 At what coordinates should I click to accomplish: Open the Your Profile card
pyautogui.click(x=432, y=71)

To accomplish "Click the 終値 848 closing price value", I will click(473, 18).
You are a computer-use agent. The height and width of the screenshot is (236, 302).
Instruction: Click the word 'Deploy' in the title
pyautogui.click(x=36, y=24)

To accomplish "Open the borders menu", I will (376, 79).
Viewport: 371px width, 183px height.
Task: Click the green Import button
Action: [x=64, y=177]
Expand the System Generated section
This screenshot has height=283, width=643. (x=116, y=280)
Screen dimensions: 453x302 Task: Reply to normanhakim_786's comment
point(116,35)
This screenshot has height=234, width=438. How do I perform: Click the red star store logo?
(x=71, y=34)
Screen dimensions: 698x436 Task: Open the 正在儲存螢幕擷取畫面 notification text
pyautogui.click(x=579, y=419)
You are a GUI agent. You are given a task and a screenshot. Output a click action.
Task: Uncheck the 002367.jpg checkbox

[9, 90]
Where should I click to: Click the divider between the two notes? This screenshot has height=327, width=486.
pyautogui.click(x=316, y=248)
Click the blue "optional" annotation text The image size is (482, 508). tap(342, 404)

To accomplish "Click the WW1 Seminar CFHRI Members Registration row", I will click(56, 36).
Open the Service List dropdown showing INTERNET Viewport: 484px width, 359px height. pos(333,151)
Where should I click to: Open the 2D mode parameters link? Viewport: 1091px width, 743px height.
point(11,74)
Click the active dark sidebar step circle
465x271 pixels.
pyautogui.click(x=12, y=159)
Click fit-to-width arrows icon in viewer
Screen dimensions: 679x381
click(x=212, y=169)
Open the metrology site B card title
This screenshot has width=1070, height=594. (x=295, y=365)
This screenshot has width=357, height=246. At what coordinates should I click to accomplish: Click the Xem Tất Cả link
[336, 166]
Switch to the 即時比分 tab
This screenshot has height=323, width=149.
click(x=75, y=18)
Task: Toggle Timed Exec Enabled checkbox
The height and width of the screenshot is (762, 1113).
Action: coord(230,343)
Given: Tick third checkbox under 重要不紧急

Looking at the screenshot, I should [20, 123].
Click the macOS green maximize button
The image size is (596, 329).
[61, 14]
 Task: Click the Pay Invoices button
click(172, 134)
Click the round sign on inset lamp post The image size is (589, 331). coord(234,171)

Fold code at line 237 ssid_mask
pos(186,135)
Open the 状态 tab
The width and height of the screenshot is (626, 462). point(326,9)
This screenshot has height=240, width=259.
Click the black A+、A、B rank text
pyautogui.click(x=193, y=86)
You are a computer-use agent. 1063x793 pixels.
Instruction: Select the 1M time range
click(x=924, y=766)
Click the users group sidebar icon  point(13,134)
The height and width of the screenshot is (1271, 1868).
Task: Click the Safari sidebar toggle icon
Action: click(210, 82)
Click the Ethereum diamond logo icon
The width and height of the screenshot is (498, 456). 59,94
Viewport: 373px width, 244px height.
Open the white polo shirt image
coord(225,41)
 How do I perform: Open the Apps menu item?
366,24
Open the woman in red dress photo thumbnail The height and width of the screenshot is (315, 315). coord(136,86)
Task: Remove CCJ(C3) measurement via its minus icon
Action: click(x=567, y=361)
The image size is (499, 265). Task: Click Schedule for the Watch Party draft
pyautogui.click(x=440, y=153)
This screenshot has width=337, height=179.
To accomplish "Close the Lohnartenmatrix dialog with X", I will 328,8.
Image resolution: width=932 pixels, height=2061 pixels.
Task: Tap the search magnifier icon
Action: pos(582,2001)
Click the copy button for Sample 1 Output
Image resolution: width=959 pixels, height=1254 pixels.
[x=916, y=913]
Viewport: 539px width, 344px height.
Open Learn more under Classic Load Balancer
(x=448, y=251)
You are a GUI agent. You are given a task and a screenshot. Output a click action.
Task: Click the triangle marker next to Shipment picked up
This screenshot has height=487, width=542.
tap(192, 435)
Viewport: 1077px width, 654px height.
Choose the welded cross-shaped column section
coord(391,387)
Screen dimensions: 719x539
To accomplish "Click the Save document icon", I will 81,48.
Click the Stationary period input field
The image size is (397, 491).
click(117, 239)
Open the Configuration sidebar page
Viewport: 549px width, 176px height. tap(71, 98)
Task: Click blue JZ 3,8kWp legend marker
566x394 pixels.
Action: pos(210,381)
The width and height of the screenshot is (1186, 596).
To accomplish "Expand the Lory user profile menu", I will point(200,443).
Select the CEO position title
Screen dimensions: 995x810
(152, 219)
——————————
> **Your assignment**:
Your task is to transcribe all of the entries word for word.

> **Answer**:
 At what coordinates should I click to accomplish: Open the Your Profile card
pyautogui.click(x=432, y=71)

To accomplish "Click the 終値 848 closing price value", I will click(473, 18).
You are a computer-use agent. The height and width of the screenshot is (236, 302).
Instruction: Click the word 'Deploy' in the title
pyautogui.click(x=36, y=24)

To accomplish "Open the borders menu", I will (376, 79).
Viewport: 371px width, 183px height.
Task: Click the green Import button
Action: [x=64, y=177]
Expand the System Generated section
This screenshot has height=283, width=643. (x=116, y=280)
Screen dimensions: 453x302 Task: Reply to normanhakim_786's comment
point(116,35)
This screenshot has height=234, width=438. How do I perform: Click the red star store logo?
(x=71, y=34)
Screen dimensions: 698x436 Task: Open the 正在儲存螢幕擷取畫面 notification text
pyautogui.click(x=579, y=419)
You are a GUI agent. You are given a task and a screenshot. Output a click action.
Task: Uncheck the 002367.jpg checkbox

[9, 90]
Where should I click to: Click the divider between the two notes? This screenshot has height=327, width=486.
pyautogui.click(x=316, y=248)
Click the blue "optional" annotation text The image size is (482, 508). tap(342, 404)

To accomplish "Click the WW1 Seminar CFHRI Members Registration row", I will click(56, 36).
Open the Service List dropdown showing INTERNET Viewport: 484px width, 359px height. pos(333,151)
Where should I click to: Open the 2D mode parameters link? Viewport: 1091px width, 743px height.
point(11,74)
Click the active dark sidebar step circle
465x271 pixels.
pyautogui.click(x=12, y=159)
Click fit-to-width arrows icon in viewer
Screen dimensions: 679x381
click(x=212, y=169)
Open the metrology site B card title
This screenshot has width=1070, height=594. (x=295, y=365)
This screenshot has width=357, height=246. At what coordinates should I click to accomplish: Click the Xem Tất Cả link
[336, 166]
Switch to the 即時比分 tab
This screenshot has height=323, width=149.
click(x=75, y=18)
Task: Toggle Timed Exec Enabled checkbox
The height and width of the screenshot is (762, 1113).
Action: coord(230,343)
Given: Tick third checkbox under 重要不紧急

Looking at the screenshot, I should [20, 123].
Click the macOS green maximize button
The image size is (596, 329).
[61, 14]
 Task: Click the Pay Invoices button
click(172, 134)
Click the round sign on inset lamp post The image size is (589, 331). coord(234,171)

Fold code at line 237 ssid_mask
pos(186,135)
Open the 状态 tab
The width and height of the screenshot is (626, 462). point(326,9)
This screenshot has height=240, width=259.
Click the black A+、A、B rank text
pyautogui.click(x=193, y=86)
You are a computer-use agent. 1063x793 pixels.
Instruction: Select the 1M time range
click(x=924, y=766)
Click the users group sidebar icon  point(13,134)
The height and width of the screenshot is (1271, 1868).
Task: Click the Safari sidebar toggle icon
Action: click(210, 82)
Click the Ethereum diamond logo icon
The width and height of the screenshot is (498, 456). 59,94
Viewport: 373px width, 244px height.
Open the white polo shirt image
coord(225,41)
 How do I perform: Open the Apps menu item?
366,24
Open the woman in red dress photo thumbnail The height and width of the screenshot is (315, 315). coord(136,86)
Task: Remove CCJ(C3) measurement via its minus icon
Action: click(x=567, y=361)
The image size is (499, 265). Task: Click Schedule for the Watch Party draft
pyautogui.click(x=440, y=153)
This screenshot has width=337, height=179.
To accomplish "Close the Lohnartenmatrix dialog with X", I will 328,8.
Image resolution: width=932 pixels, height=2061 pixels.
Task: Tap the search magnifier icon
Action: pos(582,2001)
Click the copy button for Sample 1 Output
Image resolution: width=959 pixels, height=1254 pixels.
[x=916, y=913]
Viewport: 539px width, 344px height.
Open Learn more under Classic Load Balancer
(x=448, y=251)
You are a GUI agent. You are given a task and a screenshot. Output a click action.
Task: Click the triangle marker next to Shipment picked up
This screenshot has height=487, width=542.
tap(192, 435)
Viewport: 1077px width, 654px height.
Choose the welded cross-shaped column section
coord(391,387)
Screen dimensions: 719x539
To accomplish "Click the Save document icon", I will 81,48.
Click the Stationary period input field
The image size is (397, 491).
click(117, 239)
Open the Configuration sidebar page
Viewport: 549px width, 176px height. tap(71, 98)
Task: Click blue JZ 3,8kWp legend marker
566x394 pixels.
Action: pos(210,381)
The width and height of the screenshot is (1186, 596).
To accomplish "Expand the Lory user profile menu", I will point(200,443).
Select the CEO position title
Screen dimensions: 995x810
(152, 219)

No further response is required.